Task statement: Reproduce, from the lines below, exactly the stretch that begins at the line containing "Given: Expand the Help panel" and ends at the line containing "Given: Toggle Apply LLR to columns checkbox", both included.

========================

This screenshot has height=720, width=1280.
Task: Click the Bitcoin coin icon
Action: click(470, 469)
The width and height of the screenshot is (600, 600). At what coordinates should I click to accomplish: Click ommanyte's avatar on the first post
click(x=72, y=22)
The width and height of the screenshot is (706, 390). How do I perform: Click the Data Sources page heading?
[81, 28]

========================

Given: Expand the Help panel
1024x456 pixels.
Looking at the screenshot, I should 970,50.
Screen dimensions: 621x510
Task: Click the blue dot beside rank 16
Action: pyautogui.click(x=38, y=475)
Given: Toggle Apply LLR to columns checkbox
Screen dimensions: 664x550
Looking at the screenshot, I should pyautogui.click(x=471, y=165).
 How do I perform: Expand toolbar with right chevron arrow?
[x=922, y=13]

========================

Written answer:
Given: Expand the Help panel
1024x456 pixels.
Looking at the screenshot, I should 970,50.
Screen dimensions: 621x510
Task: Click the blue dot beside rank 16
Action: pyautogui.click(x=38, y=475)
Given: Toggle Apply LLR to columns checkbox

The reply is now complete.